Under the new proposal, your Netflix account isn't just locked to the subscriber but to the subscriber's primary residence. Photo / 123RF
OPINION:
It's a good thing Netflix is still in trials over how its password sharing crackdown will work because there's one aspect in its latest proposals that will trip up a lot of its straight-and-narrow customers.
From August, the streaming service will roll out the second format of its move to charge subscribers an extra amount for sharing their password, and one of the details will end up slugging some customers who are already doing the correct thing.
The first test it ran was in Peru, Costa Rica and Chile and it charged users to add extra members to their accounts who were outside of their residence.
The next format it's trialling will be in Argentina, Dominican Republic, El Salvador, Guatemala and Honduras and it's predicated on "adding a home" to an existing account.
Under this proposal, your Netflix account isn't just locked to the subscriber but to the subscriber's primary residence. This means you can't use your own login details at, for example, a holiday home.
If you have a secondary residence to which you decamp over school breaks or during public holidays, you can't use your Netflix login details without paying extra to add that "home" to your existing account.
The same goes if you're merely on holidays and hired out a place for more than two weeks.

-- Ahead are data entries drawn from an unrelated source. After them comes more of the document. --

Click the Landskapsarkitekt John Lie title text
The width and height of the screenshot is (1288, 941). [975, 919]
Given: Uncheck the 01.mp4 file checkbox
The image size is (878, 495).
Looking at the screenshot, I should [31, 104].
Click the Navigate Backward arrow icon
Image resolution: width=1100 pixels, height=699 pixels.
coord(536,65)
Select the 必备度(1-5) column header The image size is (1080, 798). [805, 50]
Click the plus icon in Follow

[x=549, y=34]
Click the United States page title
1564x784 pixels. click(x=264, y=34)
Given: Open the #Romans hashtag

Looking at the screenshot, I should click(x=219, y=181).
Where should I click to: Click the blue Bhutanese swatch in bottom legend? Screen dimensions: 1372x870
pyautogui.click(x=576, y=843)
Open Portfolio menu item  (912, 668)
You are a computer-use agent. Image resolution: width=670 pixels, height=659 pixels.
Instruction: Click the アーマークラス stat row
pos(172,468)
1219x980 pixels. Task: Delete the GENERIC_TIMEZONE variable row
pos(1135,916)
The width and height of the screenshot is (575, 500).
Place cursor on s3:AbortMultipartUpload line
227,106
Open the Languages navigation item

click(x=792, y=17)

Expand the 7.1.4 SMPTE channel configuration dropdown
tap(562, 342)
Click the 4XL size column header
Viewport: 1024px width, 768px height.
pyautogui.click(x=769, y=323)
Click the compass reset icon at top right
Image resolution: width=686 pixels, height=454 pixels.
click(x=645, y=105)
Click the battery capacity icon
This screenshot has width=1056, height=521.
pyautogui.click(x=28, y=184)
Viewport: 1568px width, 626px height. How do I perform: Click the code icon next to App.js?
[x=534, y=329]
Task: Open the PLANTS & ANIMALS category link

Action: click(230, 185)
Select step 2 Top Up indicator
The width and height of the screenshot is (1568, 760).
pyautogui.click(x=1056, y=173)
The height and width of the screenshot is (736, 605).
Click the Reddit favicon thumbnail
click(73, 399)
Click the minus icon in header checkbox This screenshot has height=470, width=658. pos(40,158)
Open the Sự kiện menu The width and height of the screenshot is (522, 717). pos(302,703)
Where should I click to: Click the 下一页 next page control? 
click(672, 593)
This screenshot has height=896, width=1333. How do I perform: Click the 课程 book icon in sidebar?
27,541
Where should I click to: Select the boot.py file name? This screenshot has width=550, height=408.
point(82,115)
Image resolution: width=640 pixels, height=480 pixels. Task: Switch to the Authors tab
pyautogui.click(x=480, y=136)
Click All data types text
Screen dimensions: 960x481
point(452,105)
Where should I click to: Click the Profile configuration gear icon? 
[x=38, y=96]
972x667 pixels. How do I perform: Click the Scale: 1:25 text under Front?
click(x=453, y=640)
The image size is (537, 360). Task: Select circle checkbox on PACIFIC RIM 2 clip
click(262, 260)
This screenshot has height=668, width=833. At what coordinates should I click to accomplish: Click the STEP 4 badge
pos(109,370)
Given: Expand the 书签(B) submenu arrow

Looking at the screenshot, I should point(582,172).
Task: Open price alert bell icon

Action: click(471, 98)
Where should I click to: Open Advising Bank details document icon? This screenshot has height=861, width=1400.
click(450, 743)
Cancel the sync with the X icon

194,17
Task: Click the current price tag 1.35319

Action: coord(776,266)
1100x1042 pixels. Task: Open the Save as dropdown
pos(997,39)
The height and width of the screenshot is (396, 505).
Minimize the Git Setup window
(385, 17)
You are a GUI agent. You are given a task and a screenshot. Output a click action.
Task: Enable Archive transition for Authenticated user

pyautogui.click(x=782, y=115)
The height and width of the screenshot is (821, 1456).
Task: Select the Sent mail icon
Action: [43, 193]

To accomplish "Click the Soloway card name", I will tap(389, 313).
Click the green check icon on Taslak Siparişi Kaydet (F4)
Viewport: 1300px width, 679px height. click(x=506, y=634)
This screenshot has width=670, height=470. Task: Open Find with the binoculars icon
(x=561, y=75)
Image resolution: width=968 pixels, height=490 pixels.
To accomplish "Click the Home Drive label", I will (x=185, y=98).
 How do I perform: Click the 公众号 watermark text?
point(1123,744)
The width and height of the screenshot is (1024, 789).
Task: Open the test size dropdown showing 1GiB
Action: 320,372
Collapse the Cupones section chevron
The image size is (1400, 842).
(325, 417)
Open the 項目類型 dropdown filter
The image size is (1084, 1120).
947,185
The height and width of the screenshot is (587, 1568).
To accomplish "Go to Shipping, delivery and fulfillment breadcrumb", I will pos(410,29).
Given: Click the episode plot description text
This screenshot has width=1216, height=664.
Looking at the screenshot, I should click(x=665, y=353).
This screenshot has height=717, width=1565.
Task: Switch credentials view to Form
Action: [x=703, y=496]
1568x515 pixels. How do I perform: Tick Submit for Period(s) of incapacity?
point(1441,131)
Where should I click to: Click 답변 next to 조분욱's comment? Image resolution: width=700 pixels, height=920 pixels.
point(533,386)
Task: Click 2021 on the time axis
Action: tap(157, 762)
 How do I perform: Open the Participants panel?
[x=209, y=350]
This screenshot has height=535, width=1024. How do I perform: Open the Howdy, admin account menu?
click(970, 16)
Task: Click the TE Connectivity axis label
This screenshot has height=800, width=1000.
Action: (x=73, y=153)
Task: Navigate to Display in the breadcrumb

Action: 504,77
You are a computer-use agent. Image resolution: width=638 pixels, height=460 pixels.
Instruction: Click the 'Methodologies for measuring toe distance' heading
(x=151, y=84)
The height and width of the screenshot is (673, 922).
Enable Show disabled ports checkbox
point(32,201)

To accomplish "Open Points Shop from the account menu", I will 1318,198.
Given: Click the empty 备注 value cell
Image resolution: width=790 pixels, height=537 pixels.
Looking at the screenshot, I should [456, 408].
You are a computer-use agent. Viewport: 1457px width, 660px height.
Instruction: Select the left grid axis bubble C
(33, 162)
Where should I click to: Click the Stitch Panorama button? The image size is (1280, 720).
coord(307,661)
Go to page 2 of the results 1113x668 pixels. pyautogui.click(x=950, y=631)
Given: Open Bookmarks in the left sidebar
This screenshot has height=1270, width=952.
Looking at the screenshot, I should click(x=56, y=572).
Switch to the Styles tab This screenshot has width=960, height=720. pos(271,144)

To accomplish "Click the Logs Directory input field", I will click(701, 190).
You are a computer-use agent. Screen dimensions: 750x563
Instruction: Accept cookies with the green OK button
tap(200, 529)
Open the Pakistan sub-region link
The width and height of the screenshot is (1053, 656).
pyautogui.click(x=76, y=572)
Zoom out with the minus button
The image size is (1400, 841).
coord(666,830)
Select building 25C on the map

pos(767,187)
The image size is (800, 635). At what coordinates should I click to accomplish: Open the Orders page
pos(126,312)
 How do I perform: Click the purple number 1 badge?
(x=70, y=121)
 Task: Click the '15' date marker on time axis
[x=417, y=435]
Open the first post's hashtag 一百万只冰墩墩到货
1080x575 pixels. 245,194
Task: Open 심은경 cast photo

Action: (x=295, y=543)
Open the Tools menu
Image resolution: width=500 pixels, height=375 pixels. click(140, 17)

Under the new regime, you can only transport your own account to another location for two weeks and only once per year for that location. So you can't spread out those 14 days over a few visits to that beach shack.
This only applies to Netflix accessed through a TV, and most likely also includes third-party set-top boxes such as an Apple TV puck, Chromecast or Firestick. The restrictions won't apply to laptops or mobile and tablet devices.
You could make the argument that anyone who's fortunate enough to either have a holiday home or can afford to hire out a house for a two-weeks-plus break could cop the extra few bucks without becoming destitute.
It's more about the fact that those affected customers may very well have been part of the 120 million accounts who weren't violating the streamer's terms and conditions by passing on their login details, and now have to pay extra (roughly A$4) for something they were already entitled to.
Of course, this is all still in testing and the data may very well reveal pain points around exactly this particular restriction. So it may not come to pass when the crackdown is introduced globally in 2023.
And Netflix is a private business which has every right to enforce its terms of sale, which means recouping revenue lost through password sharing.
But if its restrictions are too onerous, Netflix may find that it will push well-intentioned customers to cancel. It's a fine line.
The streamer has allowed, albeit not explicitly, password sharing for years, admitting it wasn't a priority when it was still in its aggressive growth phase.
But now that growth has not just slowed down but gone backwards – two consecutive quarters of subscriber loss – the company is getting serious about password sharing.
Last week, Netflix revealed it lost 970,000 accounts in the three months to June, which was significantly fewer subscribers than it had previously forecast. The better-than-expected news led to a resurgence in its stock price.